# [Aim of the exercise]
Return exactly those lines of the material below that fall between the line holding "The image size is (1912, 932)." and the line holding "Open the slowruntests/1 build link", inclusive.

# [Material provided]
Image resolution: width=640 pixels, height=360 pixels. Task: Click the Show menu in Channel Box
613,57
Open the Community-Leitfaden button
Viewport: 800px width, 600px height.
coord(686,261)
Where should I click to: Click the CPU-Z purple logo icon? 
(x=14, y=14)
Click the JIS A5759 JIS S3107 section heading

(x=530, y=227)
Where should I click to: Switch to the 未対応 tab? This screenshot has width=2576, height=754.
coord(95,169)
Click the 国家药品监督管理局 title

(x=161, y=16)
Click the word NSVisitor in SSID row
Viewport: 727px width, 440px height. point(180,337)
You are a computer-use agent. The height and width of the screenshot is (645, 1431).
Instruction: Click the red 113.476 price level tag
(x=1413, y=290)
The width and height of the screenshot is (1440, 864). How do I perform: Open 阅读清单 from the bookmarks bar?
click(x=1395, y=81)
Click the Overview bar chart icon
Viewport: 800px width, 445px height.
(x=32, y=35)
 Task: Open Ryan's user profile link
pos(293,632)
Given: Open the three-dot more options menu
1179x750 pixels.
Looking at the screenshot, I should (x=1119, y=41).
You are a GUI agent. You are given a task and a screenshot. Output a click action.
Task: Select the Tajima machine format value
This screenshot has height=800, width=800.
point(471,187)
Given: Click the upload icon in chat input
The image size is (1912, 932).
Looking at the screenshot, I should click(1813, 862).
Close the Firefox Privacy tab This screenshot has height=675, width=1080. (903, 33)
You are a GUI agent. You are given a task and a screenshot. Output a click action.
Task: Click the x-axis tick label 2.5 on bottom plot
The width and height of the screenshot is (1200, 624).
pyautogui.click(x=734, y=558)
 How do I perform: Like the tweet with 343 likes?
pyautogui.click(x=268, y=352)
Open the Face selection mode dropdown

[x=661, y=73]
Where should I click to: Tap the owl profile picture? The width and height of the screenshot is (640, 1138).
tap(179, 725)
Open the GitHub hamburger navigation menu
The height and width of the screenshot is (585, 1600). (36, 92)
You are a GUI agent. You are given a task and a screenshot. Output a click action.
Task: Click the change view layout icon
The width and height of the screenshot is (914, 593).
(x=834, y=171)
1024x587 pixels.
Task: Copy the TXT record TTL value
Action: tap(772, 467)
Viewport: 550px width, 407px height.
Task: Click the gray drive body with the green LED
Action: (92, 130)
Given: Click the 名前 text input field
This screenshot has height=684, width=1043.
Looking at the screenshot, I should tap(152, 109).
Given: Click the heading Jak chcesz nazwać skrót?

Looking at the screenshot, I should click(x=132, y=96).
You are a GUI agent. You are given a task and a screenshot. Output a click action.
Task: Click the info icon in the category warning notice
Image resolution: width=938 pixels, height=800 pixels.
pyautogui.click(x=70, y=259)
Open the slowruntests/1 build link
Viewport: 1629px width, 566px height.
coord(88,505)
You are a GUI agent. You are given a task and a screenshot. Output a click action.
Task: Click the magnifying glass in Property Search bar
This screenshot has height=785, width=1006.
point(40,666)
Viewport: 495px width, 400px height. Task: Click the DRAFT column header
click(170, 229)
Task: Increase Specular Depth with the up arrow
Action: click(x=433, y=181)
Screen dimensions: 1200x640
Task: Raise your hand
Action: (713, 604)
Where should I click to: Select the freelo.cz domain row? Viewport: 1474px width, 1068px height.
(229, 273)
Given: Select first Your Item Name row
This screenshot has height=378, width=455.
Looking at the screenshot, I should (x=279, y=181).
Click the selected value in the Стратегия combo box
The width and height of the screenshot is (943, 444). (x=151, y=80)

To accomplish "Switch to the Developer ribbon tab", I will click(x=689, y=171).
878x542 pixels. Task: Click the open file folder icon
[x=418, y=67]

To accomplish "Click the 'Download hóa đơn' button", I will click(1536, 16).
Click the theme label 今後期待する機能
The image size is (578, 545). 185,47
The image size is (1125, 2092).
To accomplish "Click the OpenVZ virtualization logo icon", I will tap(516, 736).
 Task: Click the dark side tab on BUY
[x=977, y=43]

# [Task response]
The image size is (1912, 932).
Looking at the screenshot, I should click(1813, 862).
Close the Firefox Privacy tab This screenshot has height=675, width=1080. (903, 33)
You are a GUI agent. You are given a task and a screenshot. Output a click action.
Task: Click the x-axis tick label 2.5 on bottom plot
The width and height of the screenshot is (1200, 624).
pyautogui.click(x=734, y=558)
 How do I perform: Like the tweet with 343 likes?
pyautogui.click(x=268, y=352)
Open the Face selection mode dropdown

[x=661, y=73]
Where should I click to: Tap the owl profile picture? The width and height of the screenshot is (640, 1138).
tap(179, 725)
Open the GitHub hamburger navigation menu
The height and width of the screenshot is (585, 1600). (36, 92)
You are a GUI agent. You are given a task and a screenshot. Output a click action.
Task: Click the change view layout icon
The width and height of the screenshot is (914, 593).
(x=834, y=171)
1024x587 pixels.
Task: Copy the TXT record TTL value
Action: tap(772, 467)
Viewport: 550px width, 407px height.
Task: Click the gray drive body with the green LED
Action: (92, 130)
Given: Click the 名前 text input field
This screenshot has height=684, width=1043.
Looking at the screenshot, I should tap(152, 109).
Given: Click the heading Jak chcesz nazwać skrót?

Looking at the screenshot, I should click(x=132, y=96).
You are a GUI agent. You are given a task and a screenshot. Output a click action.
Task: Click the info icon in the category warning notice
Image resolution: width=938 pixels, height=800 pixels.
pyautogui.click(x=70, y=259)
Open the slowruntests/1 build link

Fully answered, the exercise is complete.